WHAT YOU HAVE TO DO
Show each line of the entries below in which the word "emoji" appears.

ENTRIES PROVIDED
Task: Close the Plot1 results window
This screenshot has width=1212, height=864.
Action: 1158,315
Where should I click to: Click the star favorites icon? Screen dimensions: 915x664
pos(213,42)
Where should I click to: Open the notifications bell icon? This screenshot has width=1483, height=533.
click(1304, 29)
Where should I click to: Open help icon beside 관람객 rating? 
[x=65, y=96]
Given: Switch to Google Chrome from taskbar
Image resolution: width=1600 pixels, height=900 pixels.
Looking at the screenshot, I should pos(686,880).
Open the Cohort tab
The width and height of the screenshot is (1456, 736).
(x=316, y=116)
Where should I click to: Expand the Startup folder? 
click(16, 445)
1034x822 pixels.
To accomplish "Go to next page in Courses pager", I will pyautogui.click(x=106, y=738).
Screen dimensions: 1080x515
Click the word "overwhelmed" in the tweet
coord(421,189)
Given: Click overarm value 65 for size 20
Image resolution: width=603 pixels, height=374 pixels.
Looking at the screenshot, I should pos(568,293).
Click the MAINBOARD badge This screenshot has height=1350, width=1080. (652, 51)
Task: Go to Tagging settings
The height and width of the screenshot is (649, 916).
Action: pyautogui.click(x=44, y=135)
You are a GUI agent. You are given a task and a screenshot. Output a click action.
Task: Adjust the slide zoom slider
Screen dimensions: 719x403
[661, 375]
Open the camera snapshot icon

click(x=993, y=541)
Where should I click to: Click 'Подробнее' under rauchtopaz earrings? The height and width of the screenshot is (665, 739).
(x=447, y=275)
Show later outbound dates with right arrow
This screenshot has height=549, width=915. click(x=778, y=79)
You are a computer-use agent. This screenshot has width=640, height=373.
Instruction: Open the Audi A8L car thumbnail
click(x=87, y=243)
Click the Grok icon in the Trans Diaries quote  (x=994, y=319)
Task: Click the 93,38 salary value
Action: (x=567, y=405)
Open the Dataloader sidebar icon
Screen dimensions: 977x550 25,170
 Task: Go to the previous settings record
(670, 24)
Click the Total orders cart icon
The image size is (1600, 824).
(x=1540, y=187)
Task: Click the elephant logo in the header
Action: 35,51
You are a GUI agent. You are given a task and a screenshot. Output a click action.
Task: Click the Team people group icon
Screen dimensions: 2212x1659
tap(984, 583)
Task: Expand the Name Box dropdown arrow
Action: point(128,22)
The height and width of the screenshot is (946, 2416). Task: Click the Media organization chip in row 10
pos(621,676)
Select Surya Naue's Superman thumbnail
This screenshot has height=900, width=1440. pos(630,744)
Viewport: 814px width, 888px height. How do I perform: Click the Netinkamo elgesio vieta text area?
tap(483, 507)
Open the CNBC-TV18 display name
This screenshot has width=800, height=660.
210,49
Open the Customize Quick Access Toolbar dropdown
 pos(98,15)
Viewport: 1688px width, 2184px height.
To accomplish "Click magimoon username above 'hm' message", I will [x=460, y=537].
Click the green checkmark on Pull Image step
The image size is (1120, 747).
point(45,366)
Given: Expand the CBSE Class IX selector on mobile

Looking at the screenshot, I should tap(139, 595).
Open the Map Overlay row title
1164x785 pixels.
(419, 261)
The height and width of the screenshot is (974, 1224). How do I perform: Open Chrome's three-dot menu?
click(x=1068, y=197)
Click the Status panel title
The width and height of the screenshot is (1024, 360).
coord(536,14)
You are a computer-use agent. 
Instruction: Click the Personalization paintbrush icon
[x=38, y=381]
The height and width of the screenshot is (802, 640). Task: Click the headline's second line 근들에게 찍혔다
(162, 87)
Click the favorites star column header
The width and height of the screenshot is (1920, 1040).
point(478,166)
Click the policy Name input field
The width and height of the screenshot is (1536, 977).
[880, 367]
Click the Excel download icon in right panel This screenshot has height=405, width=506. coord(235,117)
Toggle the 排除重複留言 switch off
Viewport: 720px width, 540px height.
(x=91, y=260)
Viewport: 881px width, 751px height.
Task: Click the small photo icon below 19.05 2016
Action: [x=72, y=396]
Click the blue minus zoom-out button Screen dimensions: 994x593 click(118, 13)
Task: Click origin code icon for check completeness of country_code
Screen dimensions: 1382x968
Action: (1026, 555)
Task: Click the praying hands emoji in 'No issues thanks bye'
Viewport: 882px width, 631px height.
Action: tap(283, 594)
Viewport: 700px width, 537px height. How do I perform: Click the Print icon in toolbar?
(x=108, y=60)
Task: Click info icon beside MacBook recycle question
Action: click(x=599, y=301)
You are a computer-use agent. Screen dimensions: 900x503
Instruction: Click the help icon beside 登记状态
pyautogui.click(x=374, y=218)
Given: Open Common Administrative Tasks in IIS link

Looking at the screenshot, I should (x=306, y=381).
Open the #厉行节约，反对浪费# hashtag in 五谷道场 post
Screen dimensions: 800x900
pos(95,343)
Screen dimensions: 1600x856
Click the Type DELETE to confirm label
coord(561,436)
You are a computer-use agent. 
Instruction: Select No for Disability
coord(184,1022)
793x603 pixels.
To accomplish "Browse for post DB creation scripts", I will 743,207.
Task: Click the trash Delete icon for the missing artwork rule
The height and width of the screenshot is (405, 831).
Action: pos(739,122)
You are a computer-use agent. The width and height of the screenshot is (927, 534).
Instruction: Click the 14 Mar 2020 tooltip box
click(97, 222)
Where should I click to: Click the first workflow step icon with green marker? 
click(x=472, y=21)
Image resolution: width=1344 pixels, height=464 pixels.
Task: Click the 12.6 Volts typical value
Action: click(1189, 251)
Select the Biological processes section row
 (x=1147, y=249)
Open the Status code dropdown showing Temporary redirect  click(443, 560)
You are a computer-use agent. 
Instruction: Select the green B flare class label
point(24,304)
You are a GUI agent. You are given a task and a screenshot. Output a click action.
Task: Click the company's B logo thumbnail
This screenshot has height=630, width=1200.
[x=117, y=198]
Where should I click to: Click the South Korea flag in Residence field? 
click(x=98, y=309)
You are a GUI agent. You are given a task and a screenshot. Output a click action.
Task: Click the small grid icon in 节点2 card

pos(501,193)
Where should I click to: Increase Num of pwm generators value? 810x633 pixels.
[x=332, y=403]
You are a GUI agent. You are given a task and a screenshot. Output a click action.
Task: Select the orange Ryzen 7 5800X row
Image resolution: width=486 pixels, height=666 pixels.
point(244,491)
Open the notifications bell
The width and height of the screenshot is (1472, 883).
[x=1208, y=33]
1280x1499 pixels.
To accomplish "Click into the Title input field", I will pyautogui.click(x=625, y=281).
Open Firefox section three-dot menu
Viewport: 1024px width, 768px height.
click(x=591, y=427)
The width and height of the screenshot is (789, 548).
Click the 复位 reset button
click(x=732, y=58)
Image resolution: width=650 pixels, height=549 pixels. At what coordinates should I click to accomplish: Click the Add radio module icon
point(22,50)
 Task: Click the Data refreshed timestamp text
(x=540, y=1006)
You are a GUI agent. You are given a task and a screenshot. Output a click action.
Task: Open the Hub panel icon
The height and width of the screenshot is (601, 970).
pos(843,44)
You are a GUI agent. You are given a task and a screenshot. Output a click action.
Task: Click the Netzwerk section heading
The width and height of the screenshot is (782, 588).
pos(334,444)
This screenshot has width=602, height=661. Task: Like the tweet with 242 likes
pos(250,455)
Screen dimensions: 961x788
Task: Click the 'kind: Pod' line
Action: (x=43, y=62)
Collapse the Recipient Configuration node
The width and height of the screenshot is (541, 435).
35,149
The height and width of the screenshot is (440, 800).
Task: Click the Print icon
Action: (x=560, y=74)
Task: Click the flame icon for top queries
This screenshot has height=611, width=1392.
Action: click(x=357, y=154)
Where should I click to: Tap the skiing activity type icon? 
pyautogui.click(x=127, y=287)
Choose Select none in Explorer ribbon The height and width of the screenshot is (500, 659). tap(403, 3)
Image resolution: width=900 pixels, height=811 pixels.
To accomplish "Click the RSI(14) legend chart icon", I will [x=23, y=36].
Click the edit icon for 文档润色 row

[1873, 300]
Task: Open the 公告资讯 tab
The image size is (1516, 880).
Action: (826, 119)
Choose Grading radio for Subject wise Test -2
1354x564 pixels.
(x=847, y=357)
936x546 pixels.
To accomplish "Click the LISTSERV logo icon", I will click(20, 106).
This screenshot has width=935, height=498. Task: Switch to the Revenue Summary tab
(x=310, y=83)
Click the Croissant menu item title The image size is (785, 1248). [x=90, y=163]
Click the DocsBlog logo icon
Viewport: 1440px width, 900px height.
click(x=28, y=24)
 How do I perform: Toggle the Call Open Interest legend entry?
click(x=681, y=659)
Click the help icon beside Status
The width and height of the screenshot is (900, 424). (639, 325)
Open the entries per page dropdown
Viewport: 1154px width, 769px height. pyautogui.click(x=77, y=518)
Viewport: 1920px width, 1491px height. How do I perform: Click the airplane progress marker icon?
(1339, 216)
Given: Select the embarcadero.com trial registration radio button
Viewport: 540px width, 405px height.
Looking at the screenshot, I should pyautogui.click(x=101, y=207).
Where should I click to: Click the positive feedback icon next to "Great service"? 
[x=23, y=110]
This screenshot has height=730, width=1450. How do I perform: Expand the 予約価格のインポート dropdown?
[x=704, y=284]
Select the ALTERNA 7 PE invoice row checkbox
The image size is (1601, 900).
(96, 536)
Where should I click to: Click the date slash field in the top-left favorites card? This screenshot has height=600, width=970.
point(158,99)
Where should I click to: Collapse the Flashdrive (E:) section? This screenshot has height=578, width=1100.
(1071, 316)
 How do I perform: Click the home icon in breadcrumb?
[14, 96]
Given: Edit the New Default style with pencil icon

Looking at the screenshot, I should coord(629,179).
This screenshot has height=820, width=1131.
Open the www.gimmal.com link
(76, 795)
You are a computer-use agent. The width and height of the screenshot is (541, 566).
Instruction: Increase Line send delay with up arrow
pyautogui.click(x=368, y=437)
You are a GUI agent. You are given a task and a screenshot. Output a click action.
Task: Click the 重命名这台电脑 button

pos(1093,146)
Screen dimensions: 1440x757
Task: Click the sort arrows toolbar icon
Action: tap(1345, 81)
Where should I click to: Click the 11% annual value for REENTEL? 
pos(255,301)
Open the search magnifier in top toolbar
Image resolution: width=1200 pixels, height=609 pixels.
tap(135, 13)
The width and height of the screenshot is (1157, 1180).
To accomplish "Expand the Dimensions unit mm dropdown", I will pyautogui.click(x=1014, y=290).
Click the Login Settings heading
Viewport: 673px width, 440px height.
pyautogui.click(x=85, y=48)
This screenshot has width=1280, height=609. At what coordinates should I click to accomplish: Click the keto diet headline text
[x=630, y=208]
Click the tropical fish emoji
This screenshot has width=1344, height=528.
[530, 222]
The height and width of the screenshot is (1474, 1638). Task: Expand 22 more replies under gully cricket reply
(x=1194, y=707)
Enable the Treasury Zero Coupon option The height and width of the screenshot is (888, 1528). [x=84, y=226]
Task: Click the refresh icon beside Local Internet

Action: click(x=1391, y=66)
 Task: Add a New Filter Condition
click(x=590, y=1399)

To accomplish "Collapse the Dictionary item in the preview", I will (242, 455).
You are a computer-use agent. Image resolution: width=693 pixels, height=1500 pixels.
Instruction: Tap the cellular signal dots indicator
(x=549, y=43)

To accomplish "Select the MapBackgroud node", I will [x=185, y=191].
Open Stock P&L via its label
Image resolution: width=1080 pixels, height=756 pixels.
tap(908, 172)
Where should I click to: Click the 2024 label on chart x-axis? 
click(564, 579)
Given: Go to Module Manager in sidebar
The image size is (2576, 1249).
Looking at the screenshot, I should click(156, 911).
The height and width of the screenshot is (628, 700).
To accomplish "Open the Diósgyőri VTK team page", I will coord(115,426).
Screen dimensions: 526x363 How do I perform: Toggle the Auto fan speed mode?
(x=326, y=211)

SOLUTION TO THE PROBLEM
Task: Click the praying hands emoji in 'No issues thanks bye'
Click the tropical fish emoji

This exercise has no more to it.